そういうことから考えると、これからどんどん「イジメ告発」や「問題のある過去の暴露」のようなことは増加していく傾向になるはずです。


 こう言っては何ですが、変な話芸能界もテレビ業界も「イジメ体質」です。ひとつには「徒弟制度的な先輩後輩関係」が非常に色濃く残っている業界ですので、先輩が後輩をイジメたりするのは、「愛の鞭だ」くらいの話で許容され、当たり前のように存在している業界です。少なくとも数年~十年くらい前までは、「番組はひとりイジメられ役がいると、スタッフ間の結束が強くなる」くらいのことがよく言われていましたし、ADはイジメられてナンボ、みたいな感じで、怒鳴り声がスタッフルームでもよく聞かれました。もっと以前、僕がこの業界に入ったころは、文字通り「殴る蹴る」をよく目にしました。だから「告発すべき話」は山のようにあるのです。
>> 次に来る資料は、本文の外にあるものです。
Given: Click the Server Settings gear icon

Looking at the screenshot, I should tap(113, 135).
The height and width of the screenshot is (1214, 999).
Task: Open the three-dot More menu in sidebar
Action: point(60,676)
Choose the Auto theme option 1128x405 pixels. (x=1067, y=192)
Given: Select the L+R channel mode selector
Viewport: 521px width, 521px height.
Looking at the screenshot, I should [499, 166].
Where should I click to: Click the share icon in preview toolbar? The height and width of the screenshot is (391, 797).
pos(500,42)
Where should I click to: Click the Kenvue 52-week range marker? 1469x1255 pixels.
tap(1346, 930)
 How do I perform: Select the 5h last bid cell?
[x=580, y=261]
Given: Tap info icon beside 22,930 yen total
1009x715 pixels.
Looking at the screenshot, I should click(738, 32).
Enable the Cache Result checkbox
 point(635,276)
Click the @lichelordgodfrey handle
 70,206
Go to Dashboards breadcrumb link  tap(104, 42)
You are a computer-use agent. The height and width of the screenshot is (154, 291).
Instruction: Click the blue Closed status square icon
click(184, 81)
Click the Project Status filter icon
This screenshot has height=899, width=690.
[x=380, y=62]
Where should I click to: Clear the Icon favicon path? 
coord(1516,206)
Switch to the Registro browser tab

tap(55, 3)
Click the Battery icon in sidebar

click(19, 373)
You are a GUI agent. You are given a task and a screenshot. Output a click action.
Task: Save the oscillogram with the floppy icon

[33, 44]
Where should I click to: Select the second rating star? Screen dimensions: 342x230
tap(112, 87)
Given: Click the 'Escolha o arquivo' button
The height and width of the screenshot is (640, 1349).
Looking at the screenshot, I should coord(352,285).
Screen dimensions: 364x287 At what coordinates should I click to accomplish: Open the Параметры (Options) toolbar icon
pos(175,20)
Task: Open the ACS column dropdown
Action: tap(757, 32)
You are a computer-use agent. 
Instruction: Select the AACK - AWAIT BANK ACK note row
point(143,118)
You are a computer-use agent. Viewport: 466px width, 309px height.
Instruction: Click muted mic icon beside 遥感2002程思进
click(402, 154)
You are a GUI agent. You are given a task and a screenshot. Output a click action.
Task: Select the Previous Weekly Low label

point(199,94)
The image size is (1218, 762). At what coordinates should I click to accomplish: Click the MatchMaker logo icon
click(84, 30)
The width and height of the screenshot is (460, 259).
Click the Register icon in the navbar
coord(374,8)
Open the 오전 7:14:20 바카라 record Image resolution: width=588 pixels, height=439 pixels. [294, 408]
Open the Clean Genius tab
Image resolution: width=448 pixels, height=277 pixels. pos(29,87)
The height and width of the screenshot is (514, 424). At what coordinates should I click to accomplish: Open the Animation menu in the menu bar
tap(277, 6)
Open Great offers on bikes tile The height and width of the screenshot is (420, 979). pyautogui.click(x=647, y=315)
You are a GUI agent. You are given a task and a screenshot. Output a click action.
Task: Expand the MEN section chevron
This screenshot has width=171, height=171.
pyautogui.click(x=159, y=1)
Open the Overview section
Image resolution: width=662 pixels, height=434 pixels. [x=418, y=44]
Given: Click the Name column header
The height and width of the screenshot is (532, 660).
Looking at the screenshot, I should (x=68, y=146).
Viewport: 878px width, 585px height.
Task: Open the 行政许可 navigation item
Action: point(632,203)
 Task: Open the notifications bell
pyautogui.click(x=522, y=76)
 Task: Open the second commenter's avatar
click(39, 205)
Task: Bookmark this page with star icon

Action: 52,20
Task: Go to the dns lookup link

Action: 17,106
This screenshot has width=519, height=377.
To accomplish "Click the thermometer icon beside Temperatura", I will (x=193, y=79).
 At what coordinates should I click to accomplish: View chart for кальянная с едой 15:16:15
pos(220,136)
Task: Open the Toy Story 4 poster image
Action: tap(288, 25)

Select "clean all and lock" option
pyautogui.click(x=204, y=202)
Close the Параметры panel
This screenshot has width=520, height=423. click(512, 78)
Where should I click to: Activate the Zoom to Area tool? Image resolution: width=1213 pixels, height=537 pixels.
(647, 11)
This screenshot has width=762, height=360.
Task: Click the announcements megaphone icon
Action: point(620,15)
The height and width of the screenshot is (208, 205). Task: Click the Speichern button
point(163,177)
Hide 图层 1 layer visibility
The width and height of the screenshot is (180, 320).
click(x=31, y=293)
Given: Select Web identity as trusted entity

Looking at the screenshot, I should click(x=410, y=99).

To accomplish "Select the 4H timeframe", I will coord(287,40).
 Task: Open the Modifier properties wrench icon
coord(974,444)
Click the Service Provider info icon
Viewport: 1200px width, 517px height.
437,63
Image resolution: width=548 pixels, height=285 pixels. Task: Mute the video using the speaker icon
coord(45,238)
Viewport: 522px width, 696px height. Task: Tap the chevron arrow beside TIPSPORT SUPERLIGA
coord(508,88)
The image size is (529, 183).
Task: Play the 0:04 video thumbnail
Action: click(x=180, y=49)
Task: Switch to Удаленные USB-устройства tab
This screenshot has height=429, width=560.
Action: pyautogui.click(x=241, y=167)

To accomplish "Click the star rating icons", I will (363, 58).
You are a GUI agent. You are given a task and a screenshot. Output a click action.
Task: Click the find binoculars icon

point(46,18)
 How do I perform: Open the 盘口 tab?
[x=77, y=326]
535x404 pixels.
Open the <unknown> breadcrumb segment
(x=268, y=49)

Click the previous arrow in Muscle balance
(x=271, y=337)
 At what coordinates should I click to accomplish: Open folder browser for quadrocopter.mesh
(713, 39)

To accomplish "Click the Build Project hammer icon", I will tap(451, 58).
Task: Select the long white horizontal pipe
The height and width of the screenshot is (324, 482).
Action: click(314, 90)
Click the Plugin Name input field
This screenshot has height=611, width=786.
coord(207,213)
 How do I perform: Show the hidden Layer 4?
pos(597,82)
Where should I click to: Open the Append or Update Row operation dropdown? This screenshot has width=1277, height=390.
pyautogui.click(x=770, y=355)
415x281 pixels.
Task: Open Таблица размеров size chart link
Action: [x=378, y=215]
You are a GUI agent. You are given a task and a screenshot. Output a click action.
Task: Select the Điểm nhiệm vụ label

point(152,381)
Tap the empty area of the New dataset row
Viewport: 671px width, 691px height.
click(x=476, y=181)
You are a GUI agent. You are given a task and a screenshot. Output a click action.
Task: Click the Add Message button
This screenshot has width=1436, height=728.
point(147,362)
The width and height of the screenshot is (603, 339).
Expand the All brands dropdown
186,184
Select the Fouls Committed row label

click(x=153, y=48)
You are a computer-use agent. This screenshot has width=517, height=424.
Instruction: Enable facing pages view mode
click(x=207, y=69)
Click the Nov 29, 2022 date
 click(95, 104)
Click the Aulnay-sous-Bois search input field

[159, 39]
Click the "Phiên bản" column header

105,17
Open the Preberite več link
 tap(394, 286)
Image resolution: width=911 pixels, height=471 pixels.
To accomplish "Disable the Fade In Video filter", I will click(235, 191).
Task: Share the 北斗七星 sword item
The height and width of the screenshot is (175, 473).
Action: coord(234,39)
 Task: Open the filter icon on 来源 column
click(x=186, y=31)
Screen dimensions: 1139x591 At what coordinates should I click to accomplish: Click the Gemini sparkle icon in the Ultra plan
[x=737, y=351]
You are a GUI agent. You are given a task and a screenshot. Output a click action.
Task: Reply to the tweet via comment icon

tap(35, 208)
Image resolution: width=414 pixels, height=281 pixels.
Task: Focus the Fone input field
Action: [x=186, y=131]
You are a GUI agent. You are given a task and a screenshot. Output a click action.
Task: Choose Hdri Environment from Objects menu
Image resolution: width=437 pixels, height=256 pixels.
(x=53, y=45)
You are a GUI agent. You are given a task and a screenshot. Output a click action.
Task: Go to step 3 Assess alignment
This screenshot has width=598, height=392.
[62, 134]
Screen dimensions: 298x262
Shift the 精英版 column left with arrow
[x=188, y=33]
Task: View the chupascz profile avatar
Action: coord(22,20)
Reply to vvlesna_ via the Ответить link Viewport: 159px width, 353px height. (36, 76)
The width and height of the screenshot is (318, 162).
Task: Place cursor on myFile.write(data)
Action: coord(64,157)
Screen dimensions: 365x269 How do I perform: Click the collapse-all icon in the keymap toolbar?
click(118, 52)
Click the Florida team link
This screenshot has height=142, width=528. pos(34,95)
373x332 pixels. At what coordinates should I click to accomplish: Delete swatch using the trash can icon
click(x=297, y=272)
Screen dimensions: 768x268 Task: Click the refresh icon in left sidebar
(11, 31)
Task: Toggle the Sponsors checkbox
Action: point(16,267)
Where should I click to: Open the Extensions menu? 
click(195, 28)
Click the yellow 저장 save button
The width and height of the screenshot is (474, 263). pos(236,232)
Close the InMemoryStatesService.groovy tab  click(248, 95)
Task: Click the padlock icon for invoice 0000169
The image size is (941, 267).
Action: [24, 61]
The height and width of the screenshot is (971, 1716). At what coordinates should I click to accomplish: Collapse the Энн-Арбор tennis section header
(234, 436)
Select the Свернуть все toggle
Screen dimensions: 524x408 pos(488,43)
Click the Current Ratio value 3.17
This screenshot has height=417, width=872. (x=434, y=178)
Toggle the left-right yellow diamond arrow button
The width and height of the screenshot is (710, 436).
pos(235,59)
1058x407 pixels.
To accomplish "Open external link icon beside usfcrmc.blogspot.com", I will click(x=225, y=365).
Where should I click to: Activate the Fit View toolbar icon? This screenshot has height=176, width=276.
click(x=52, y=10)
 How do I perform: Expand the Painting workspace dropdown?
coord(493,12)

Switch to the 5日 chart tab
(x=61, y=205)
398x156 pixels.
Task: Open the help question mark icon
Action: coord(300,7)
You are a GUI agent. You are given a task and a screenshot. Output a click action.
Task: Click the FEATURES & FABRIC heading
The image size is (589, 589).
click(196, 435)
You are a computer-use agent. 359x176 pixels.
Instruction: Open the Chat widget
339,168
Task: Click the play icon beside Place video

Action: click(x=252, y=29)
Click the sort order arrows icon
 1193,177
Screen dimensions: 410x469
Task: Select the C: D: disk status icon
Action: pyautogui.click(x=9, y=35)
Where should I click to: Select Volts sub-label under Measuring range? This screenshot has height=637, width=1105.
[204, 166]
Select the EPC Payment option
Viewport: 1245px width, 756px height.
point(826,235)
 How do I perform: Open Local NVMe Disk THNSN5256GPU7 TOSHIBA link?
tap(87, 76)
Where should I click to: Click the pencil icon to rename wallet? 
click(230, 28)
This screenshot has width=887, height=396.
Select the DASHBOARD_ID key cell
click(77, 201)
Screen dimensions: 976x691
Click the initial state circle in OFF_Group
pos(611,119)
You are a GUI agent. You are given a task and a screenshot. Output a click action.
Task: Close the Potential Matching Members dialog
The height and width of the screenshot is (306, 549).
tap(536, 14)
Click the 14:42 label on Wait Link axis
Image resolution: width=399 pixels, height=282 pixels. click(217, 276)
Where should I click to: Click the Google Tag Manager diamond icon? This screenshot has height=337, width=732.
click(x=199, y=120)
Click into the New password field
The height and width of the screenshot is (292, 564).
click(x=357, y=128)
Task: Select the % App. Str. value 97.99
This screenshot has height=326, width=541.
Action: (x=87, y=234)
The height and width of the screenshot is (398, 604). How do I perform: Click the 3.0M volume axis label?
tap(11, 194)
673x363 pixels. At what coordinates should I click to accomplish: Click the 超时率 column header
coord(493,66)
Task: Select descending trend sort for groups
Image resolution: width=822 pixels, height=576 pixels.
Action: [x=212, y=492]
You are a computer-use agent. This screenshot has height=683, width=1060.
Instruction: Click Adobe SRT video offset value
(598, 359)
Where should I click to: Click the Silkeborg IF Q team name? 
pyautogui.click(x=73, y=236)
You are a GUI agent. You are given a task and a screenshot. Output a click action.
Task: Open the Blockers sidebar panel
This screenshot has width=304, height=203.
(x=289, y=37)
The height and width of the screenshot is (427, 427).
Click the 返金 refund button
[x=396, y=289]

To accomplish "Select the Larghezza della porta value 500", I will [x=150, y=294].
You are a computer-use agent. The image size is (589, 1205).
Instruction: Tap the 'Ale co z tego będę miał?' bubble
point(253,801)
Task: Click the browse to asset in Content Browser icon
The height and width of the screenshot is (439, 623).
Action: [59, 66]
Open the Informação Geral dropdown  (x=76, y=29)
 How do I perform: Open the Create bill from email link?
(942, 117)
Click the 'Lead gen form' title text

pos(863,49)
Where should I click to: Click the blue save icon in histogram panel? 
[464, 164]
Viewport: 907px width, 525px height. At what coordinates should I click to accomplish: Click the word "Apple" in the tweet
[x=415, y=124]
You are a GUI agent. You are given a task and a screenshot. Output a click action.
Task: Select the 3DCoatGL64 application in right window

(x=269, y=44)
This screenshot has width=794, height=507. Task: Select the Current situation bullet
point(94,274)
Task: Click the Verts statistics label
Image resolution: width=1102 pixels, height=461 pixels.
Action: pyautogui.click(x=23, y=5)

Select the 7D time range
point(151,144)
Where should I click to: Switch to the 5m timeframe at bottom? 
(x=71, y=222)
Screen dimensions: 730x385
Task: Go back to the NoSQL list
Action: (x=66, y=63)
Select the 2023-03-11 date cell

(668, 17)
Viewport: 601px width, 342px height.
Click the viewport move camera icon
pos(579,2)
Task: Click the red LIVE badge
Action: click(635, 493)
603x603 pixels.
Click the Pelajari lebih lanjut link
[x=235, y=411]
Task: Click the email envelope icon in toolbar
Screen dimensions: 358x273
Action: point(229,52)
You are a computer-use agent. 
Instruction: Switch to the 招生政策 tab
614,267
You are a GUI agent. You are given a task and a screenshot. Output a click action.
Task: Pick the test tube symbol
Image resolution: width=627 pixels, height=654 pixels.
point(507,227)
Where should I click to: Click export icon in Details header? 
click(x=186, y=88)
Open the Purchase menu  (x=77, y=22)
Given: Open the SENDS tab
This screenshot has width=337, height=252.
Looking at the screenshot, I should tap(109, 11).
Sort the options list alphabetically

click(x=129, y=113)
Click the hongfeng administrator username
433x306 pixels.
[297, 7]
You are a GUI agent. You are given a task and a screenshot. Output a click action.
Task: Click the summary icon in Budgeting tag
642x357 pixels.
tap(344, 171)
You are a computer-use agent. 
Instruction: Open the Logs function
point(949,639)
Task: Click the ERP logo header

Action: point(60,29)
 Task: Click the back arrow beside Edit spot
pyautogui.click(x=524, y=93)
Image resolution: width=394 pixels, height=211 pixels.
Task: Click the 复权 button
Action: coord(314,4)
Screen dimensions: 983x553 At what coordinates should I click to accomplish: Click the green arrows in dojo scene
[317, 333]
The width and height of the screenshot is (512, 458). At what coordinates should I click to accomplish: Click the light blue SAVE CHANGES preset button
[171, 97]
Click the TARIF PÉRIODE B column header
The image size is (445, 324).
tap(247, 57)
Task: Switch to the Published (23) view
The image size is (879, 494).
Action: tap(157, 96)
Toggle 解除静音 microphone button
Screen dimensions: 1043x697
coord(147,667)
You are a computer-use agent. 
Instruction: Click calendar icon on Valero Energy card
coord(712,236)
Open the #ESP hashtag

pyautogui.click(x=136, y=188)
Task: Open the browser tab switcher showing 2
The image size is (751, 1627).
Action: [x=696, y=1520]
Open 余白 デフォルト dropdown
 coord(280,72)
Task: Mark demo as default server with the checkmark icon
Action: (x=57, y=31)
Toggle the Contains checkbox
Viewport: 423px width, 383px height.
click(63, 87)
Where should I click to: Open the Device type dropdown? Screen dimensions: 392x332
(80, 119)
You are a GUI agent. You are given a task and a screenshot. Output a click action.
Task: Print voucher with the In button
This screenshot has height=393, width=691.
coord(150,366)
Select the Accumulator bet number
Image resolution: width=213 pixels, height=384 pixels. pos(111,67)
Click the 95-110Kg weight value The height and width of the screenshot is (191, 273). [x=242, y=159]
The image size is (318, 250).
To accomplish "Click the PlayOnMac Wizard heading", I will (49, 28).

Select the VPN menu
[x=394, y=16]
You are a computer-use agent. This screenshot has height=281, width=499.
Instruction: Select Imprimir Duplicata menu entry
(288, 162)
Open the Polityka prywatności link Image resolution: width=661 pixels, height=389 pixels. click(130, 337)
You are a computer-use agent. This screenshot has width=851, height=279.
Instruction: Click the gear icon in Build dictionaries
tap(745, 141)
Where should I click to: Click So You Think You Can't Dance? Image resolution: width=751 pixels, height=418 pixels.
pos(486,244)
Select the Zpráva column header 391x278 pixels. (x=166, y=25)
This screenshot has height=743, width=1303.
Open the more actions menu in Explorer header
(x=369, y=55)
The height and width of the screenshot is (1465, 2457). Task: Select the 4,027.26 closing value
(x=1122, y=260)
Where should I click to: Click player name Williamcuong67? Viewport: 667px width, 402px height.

 そしてもうひとつ大きな問題があります。ネット上でそうしたことを告発したり、あるいは過去の行状を調査したりする人が増加すると思われる状況下で、いったんそうした告発がなされてしまえば、残念ながらその真偽を調査する能力はテレビ局にはほとんどありません。そして当然、芸能事務所やスポンサー企業にもそういう能力はないと思われますから、「本当かどうかわからない告発」であったとしても、「もし本当だとしたら問題があるから念のため」ということでテレビに出られなくなる可能性が非常に高くなります。


 極端な話でいうと、あるタレントについて「過去を大袈裟に証言する、ないしは虚偽の証言をする」悪意ある証言をすれば、タレント生命に深刻な打撃を与えられる状況にあるということですから、告発を悪用する人が出てくる可能性は否定できません。これはかなりの恐怖社会であると言えるかもしれません。こういう問題にどう対応すべきなのか、という答えは残念ながらまだあまり無いと思われます。


「匿名の証言であることが、騒動を大きくし、かついろんな無関係の人を巻き込んだ」ことも今回恐ろしかったですよね。SNS社会化の負の側面が、いろいろな恐ろしい状況を作り出しているのは間違いないでしょう。